At 9:40 AM, Anonymous Anonymous said...

saith Potter: "... an attack on the treacherous betrayals of working families by conservative Democrats Mayo Pete, Bloomberg and Status Quo Joe."

Potter seems to miss the fact that it isn't just those individuals. It's the entirety of the party, maybe less the tiny number of insurgents the party has yet to cull.

In fact, Bernie seems to remain relentlessly ignorant ... or maybe just in denial that the party is philosophically averse to any aspect of the lives of americans that should not be subjected to profit motive.
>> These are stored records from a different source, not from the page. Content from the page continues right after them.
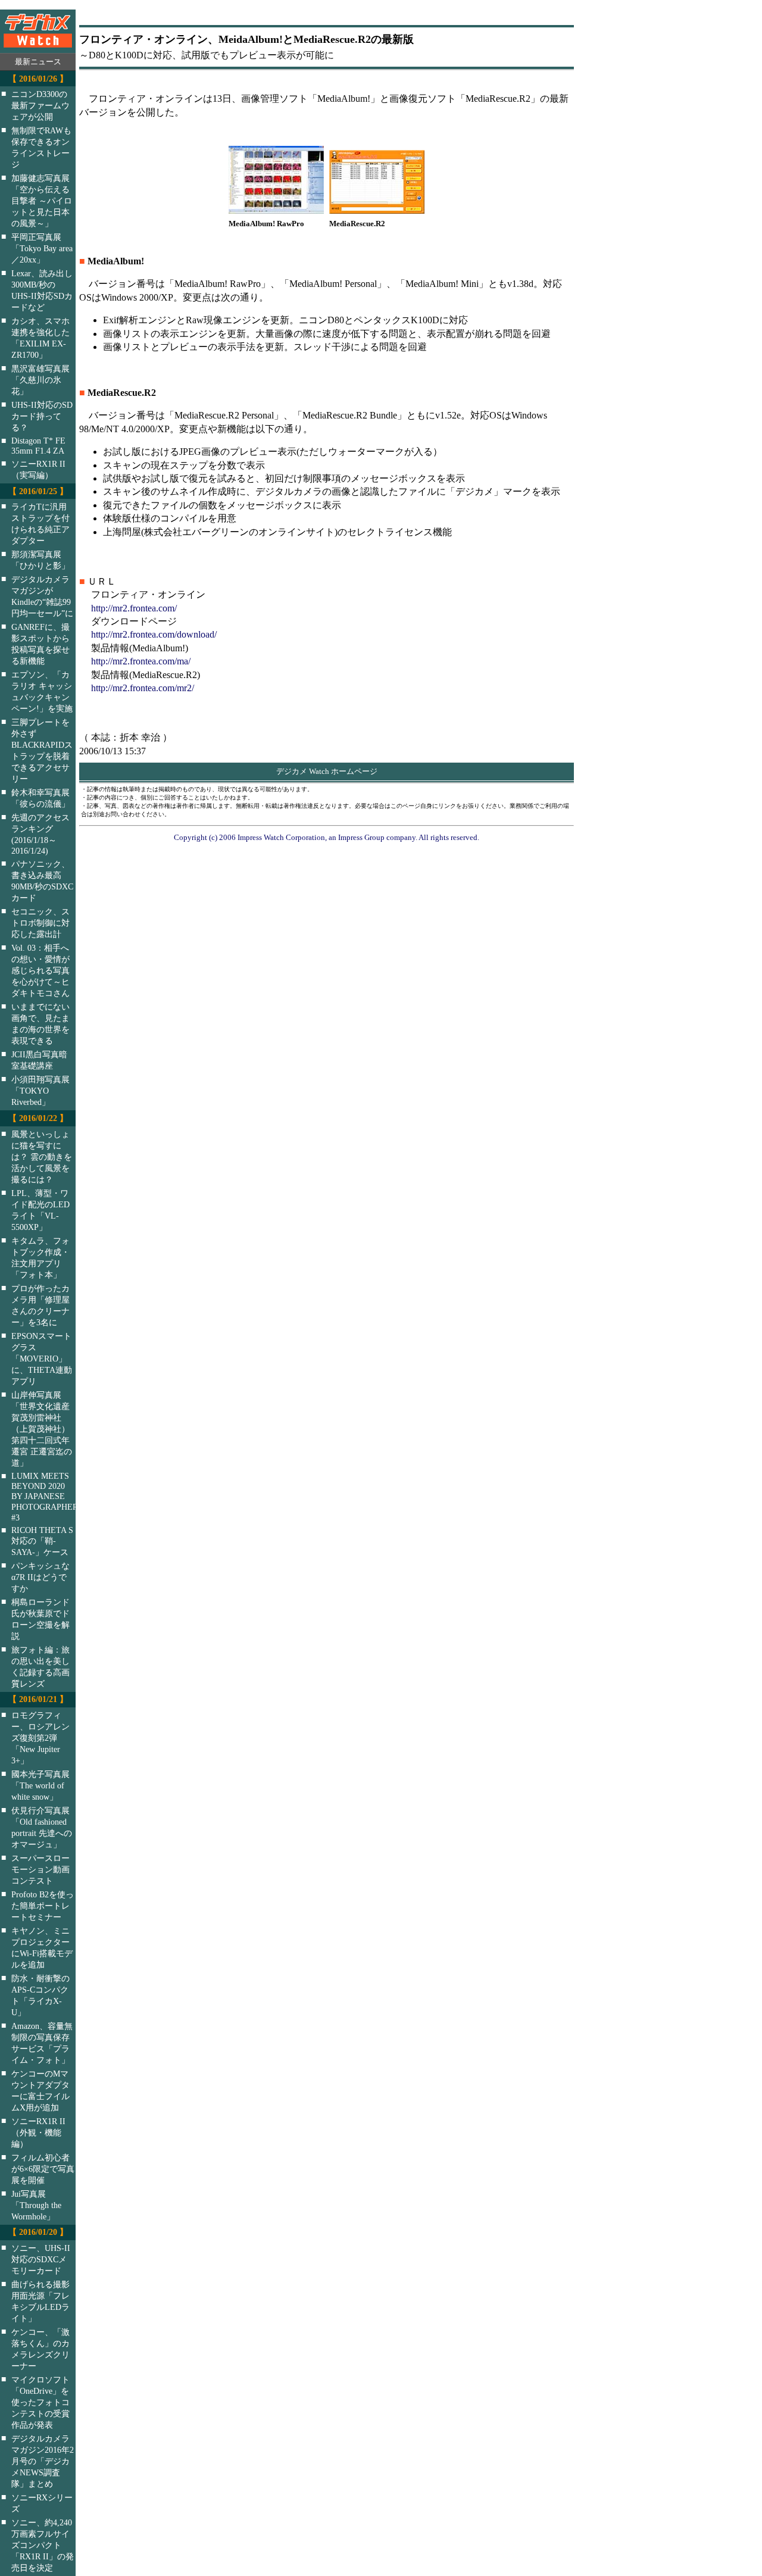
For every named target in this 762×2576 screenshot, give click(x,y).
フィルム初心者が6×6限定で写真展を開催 (42, 2169)
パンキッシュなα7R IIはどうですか (40, 1577)
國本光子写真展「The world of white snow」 (40, 1785)
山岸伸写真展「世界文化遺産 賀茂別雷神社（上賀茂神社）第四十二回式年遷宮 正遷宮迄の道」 (41, 1428)
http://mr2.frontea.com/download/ (154, 634)
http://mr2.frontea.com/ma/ (140, 661)
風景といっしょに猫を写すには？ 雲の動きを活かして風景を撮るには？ (41, 1156)
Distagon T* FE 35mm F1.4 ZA (38, 445)
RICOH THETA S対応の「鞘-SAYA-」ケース (42, 1541)
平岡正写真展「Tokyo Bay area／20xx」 (42, 248)
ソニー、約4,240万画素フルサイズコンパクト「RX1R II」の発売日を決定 (42, 2545)
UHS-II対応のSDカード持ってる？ (42, 416)
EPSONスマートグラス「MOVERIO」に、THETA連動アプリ (41, 1358)
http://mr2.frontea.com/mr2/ (142, 688)
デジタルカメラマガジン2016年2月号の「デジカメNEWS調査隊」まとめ (42, 2461)
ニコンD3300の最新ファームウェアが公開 (40, 105)
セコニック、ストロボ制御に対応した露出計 (40, 923)
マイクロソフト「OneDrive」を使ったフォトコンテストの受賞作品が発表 (40, 2402)
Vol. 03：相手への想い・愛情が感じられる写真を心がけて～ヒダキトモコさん (40, 970)
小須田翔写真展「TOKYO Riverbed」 (40, 1091)
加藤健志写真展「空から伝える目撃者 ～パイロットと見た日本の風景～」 (41, 200)
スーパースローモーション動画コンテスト (40, 1869)
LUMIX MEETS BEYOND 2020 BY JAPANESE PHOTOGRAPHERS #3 (51, 1496)
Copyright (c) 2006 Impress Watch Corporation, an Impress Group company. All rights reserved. (326, 837)
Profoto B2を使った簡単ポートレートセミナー (42, 1906)
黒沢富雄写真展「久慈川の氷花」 (40, 380)
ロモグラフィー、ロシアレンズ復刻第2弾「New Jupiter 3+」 (40, 1737)
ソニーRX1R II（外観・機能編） (38, 2132)
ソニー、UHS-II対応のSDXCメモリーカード (40, 2259)
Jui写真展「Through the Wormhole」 (36, 2205)
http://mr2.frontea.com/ (134, 608)
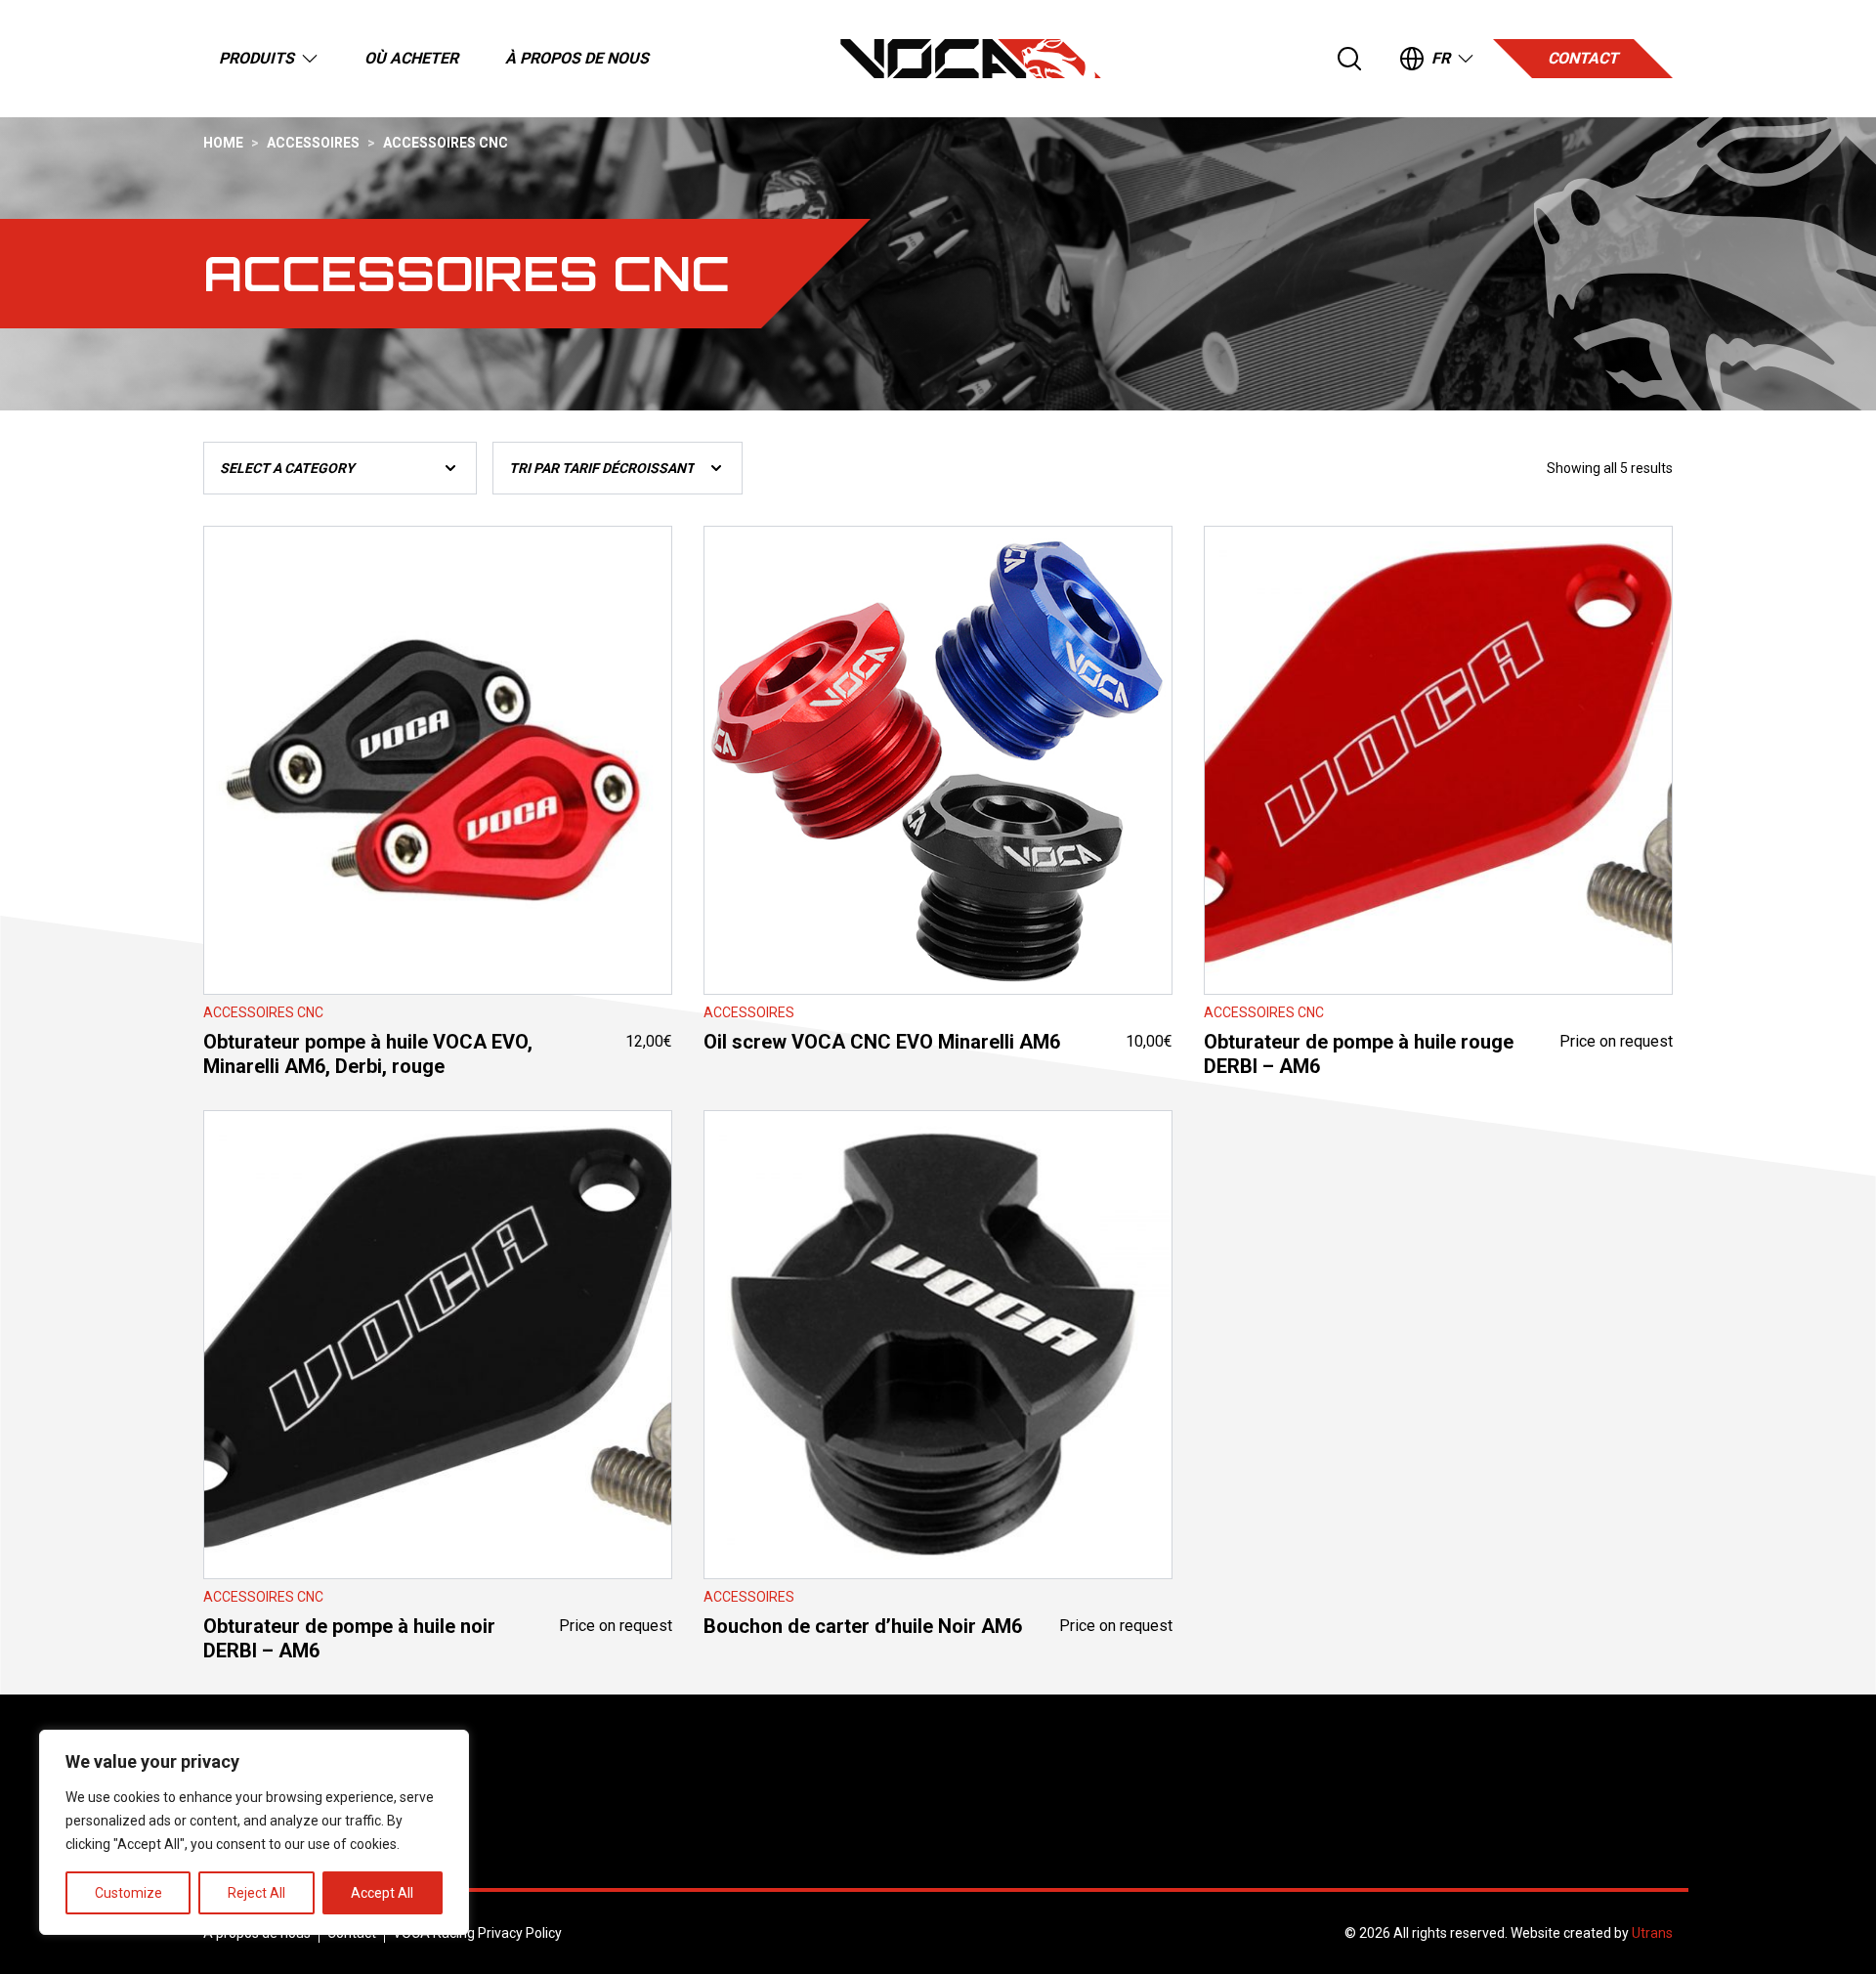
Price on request (1438, 913)
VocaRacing (970, 58)
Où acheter (411, 58)
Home (223, 142)
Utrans (1652, 1933)
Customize (128, 1893)
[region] (254, 1832)
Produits (256, 58)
This is the party he is claiming as his own so that he can run for its nominee for the presidency. This is the party that ratfucked him in '16 and is actively ratfucking him again, so that he NEVER will be that nominee.

I get how and why simpleton voters can't put 2 and 2 together. I even kind of get why DWT fails in this regard. But I cannot understand why Bernie is thusly limited. If Bernie actually *IS* aware of what is so obvious, then I can only assume he's doing a service for his party -- trying to attract millions of otherwise reluctant voters to vote for that shit party one more time.

It isn't the individual candidate that matters. It's the party. It's the money. It's the corruption.

Bernie has been talking progressive for decades. And we still got Clinton, cheney/bush, obamamation and, most glaringly, trump. AOC has been talking for almost 2 years, yet the democraps still haven't done shit about trump, GND, MFA...

do you see yet? It isn't Bernie or AOC. It's the party.

 
At 11:27 AM, Anonymous Anonymous said...

Let's keep it real. Less choice isn't the thing the Killer B's (Biden, Bloomberg, and Buttijiej) are fighting for. Instead, it's for the maintenance of the obscene profits of private investors - and the public be damned!